Товарищ Кишиненко на пару с Лёхой вывалились на палубу, щурясь от яркого южного солнца, приложили руки ко лбам и тут же замерли. Недалеко, примерно в миле на траверзе их парохода, быстро сокращая расстояние, шёл небольшой, но вполне себе военный кораблик. Тёмный корпус, красивый пенный бурун у форштевня, три башенных орудия, на мостике сторожевика, так решил про себя Лёха, маячили фигурки. На мачте догоняющего корабля трепыхался триколор — зелёная, белая и красная полосы с какими-то кляксами, заметно выделяющимися на фоне неба.

Мимо них с топотом промчался старпом не глядя под ноги, взметая воздух полами выцветшей рубашки.

— В каюту! Спрячьтесь! — заорал он, почти исчезая в надстройке. — Итальянцы!

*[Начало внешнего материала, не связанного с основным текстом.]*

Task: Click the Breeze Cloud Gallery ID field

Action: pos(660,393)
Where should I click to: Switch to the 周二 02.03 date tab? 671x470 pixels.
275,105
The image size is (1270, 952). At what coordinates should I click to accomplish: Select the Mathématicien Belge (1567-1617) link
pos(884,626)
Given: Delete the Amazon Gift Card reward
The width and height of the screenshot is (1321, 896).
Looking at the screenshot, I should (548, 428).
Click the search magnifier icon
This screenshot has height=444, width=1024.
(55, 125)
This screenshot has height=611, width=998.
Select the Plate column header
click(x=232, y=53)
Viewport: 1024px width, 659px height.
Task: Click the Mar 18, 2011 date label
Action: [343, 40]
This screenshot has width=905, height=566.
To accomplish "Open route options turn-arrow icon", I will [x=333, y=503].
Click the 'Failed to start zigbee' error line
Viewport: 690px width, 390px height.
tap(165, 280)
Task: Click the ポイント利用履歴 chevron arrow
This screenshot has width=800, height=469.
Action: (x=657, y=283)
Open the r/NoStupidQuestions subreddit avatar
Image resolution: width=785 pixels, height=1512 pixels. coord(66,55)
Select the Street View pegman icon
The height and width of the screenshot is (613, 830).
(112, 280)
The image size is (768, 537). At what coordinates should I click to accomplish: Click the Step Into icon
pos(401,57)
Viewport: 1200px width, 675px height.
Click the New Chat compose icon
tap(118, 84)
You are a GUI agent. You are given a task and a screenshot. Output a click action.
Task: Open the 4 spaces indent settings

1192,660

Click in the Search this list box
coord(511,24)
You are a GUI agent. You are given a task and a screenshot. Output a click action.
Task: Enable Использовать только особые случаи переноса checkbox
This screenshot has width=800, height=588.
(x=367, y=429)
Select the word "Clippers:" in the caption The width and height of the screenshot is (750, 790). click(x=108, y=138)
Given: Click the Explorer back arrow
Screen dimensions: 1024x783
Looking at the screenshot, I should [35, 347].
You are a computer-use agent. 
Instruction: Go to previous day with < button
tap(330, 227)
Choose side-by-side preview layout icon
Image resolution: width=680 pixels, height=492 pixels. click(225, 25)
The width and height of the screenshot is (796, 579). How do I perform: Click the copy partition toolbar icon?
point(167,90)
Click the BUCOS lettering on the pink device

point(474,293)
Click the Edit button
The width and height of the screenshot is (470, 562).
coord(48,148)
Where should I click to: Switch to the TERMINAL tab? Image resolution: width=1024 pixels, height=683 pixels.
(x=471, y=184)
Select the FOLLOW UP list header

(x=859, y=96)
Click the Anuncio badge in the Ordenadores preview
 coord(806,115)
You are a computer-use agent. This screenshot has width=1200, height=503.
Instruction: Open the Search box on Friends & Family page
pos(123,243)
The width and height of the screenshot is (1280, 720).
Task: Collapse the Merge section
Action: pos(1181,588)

Мы мексиканский пароход, нейтралы!

Он скрылся, хлопнув дверью, а на палубе повисла короткая тишина.

— Да, мексиканцами мы уже были с Кузьмичем… — протянул Лёха, оглядываясь на товарищей. — А что в вашей, товарищ комиссарио, исключительно рязанской физиономией делать не понятно… — тихо добавил он.

В этот момент кораблик подал гудок — короткий, сухой, как команда. Лёха вздохнул, поправил гимнастёрку и сказал:

— Ну что, товарищи сеньоры. Пошли ныкаться в конуре.

Минут через десять дрожь корпуса прекратилась, машина встала. Гребной вал перестал гнать воду, и пароход, лишившись хода, по инерции ещё какое-то время скользил вперёд, лениво сминая волны. Затем осел, беспомощно закачавшись на волнах.

Что-то глухо стукнуло в борт, на палубе над головой раздались торопливые шаги. Наверху загремели сапоги, кто-то пробежал по трапу, раздались крики, явно переходящие в ругань. Где-то на мостике хлопнула дверь.

И вдруг треснул одиночный выстрел. Сухой, хлёсткий, как удар линейки по столу. Кто-то закричал по-испански, другой голос ответил с акцентом. Снова грохнул выстрел — уже ближе. Потом вопли, перебранка, грохот — как будто что-то или кого-то повалили.